Copyright | (c) Adam Scibior 2015-2020 |
---|---|
License | MIT |
Maintainer | leonhard.markert@tweag.io |
Stability | experimental |
Portability | GHC |
Safe Haskell | None |
Language | Haskell2010 |
Resample-move Sequential Monte Carlo (RM-SMC) sampling.

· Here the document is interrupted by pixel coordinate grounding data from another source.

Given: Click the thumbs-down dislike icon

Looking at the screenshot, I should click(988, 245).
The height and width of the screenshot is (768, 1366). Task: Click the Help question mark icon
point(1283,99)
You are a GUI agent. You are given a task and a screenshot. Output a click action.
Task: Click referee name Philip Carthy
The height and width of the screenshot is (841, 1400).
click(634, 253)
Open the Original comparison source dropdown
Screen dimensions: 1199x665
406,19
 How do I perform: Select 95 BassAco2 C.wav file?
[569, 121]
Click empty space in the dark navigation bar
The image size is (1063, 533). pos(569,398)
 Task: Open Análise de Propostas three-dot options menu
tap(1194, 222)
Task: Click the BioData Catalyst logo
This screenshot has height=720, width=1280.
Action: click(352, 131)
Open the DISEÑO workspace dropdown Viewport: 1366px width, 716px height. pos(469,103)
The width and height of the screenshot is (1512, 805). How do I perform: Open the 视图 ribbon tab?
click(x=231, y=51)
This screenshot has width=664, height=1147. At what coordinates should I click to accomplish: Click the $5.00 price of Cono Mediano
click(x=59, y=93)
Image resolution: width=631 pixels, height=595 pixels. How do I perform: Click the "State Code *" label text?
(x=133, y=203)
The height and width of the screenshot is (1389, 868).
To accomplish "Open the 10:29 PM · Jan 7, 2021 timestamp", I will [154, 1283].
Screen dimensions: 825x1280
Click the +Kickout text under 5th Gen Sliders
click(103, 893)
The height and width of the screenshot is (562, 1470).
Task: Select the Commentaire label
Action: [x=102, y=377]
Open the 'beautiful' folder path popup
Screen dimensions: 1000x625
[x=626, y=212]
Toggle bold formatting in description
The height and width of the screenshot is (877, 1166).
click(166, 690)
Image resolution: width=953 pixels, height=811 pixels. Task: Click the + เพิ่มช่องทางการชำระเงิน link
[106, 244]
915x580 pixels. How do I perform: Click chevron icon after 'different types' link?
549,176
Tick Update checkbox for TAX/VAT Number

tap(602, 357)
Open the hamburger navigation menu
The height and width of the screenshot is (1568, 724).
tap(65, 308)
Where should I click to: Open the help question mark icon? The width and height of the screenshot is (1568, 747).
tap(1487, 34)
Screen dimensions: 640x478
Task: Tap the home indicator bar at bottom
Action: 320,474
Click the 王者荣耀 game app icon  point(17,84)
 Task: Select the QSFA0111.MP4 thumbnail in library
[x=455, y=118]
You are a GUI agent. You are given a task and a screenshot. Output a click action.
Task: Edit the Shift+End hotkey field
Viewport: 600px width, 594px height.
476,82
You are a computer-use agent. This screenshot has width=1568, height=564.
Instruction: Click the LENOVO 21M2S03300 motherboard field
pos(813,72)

Walter Gilks and Carlo Berzuini. 2001. Following a moving target - Monte Carlo inference for dynamic Bayesian models. Journal of the Royal Statistical Society 63 (2001), 127-146. http://www.mathcs.emory.edu/~whalen/Papers/BNs/MonteCarlo-DBNs.pdf
Synopsis
- rmsmc :: MonadSample m => Int -> Int -> Int -> Sequential (Traced (Population m)) a -> Population m a
- rmsmcLocal :: MonadSample m => Int -> Int -> Int -> Sequential (Traced (Population m)) a -> Population m a
- rmsmcBasic :: MonadSample m => Int -> Int -> Int -> Sequential (Traced (Population m)) a -> Population m a
Documentation
:: MonadSample m | |
=> Int | number of timesteps |
-> Int | number of particles |
-> Int | number of Metropolis-Hastings transitions after each resampling |
-> Sequential (Traced (Population m)) a | model |
-> Population m a |
Resample-move Sequential Monte Carlo.
:: MonadSample m | |
=> Int | number of timesteps |
-> Int | number of particles |
-> Int | number of Metropolis-Hastings transitions after each resampling |
-> Sequential (Traced (Population m)) a | model |
-> Population m a |
A variant of resample-move Sequential Monte Carlo where only random variables since last resampling are considered for rejuvenation.
:: MonadSample m | |
=> Int | number of timesteps |
-> Int | number of particles |
-> Int | number of Metropolis-Hastings transitions after each resampling |
-> Sequential (Traced (Population m)) a | model |
-> Population m a |
Resample-move Sequential Monte Carlo with a more efficient tracing representation.